FRAGMENTO DEL TEXTO:

━━━━━━━━━━━━━━━━━━━━━━━━━━━━━━

Id por todo el mundo
No todo, en la Iglesia, se puede remontar a Jesús. Hay en ella muchas cosas que son producto humano de la historia y también del pecado de los hombres del que debe liberarse periódicamente, y jamás termina de hacerlo... Pero para las cosas esenciales, la fe de la Iglesia tiene todo el derecho de remitirse históricamente a Cristo.
Hechos 5, 1216;
Apocalipsis 1, 911.1213;
Juan 20, 19-31.
El Evangelio del Domingo in Albis narra las dos apariciones de Jesús resucitado a los apóstoles en el cenáculo. En la primera de estas apariciones Jesús dice a los apóstoles: «“¡La paz con vosotros! Como el Padre me envió, también yo os envío”. Dicho esto, sopló sobre ellos y les dijo: “Recibid el Espíritu Santo”». Es el momento solemne del envío. En el Evangelio de Marcos el mismo envío se expresa con las palabras: «Id por todo el mundo y predicad el Evangelio a toda criatura» (Mc 16, 15).

━━━━━━━━━━━━━━━━━━━━━━━━━━━━━━

TAREAS PROPUESTAS:
**a)** Presente en forma de lista el párrafo del fragmento del texto que empieza con «El Evangelio del Domingo in Albis», conservando sus datos principales.
**b)** Prosiga el texto sobre el envío de los apóstoles a partir de su última oración.

EXTRACTO DE DATOS:
━━━━━━━━━━━━━━━━━━━━━━━━━━━━━━

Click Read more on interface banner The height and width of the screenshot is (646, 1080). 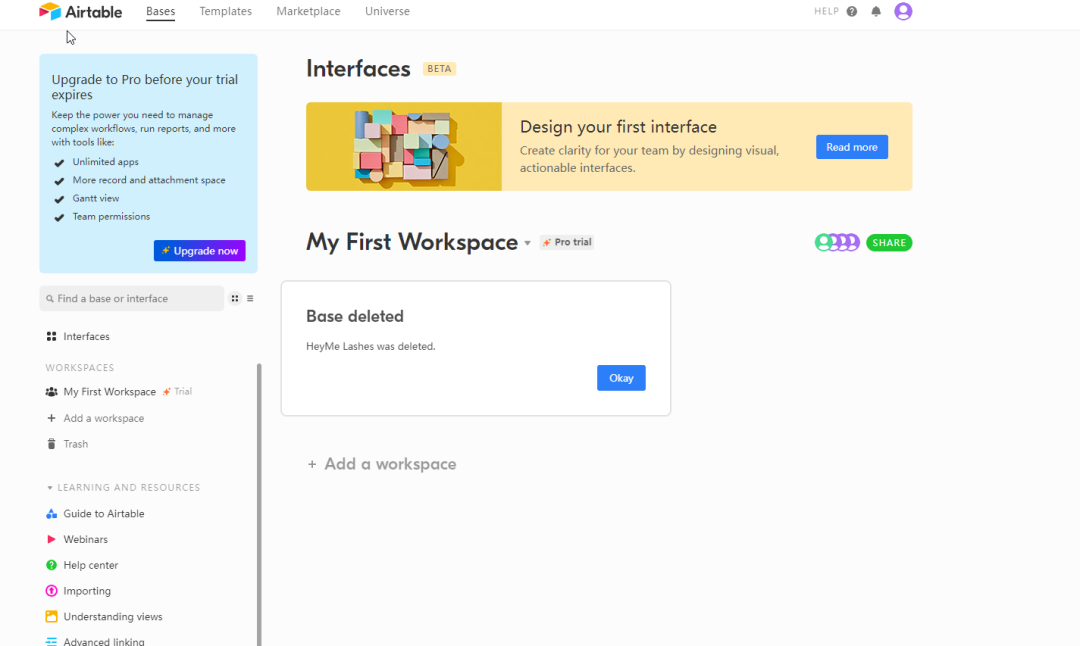coord(851,147)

━━━━━━━━━━━━━━━━━━━━━━━━━━━━━━

SOLUCIONES:
**a)**
- El Evangelio del Domingo in Albis relata las dos apariciones de Jesús resucitado a los apóstoles en el cenáculo.
- En la primera, Jesús les desea la paz y les dice que, como el Padre lo envió, también él los envía.
- Después sopla sobre ellos y les dice que reciban el Espíritu Santo.
- Es el momento solemne del envío.
- En el Evangelio de Marcos, ese mismo envío se expresa con las palabras «Id por todo el mundo y predicad el Evangelio a toda criatura» (Mc 16, 15).

**b)**
El Evangelio de Lucas, que nos acompaña este año, ha expresado este movimiento desde Jerusalén hacia el mundo con el episodio de los dos discípulos que van de Jerusalén a Emaús con el Resucitado, quien les explica las Escrituras y parte el pan para ellos. Emaús es una de las pocas localidades de los Evangelios que jamás se ha logrado identificar. Hay tres o cuatro pueblos que reivindican el título de ser la antigua Emaús del Evangelio. Tal vez también este particular, como todo el episodio, tiene valor simbólico. Emaús ya es todo lugar; Jesús resucitado acompaña a sus discípulos por todos los caminos del mundo y en todas las direcciones.
El problema histórico que queremos afrontar en esta última conversación de la serie se refiere precisamente al envío en misión de los apóstoles. Las cuestiones que nos planteamos son: ¿Jesús verdaderamente ordenó a sus discípulos que fueran por todo el mundo?, ¿pensó que de su mensaje debía nacer una comunidad?, ¿que aquél debía tener una continuación?, ¿que debía haber una Iglesia? Nos hacemos estas preguntas porque, como de costumbre, hay quien las responde negativamente, de forma contraria a los datos históricos.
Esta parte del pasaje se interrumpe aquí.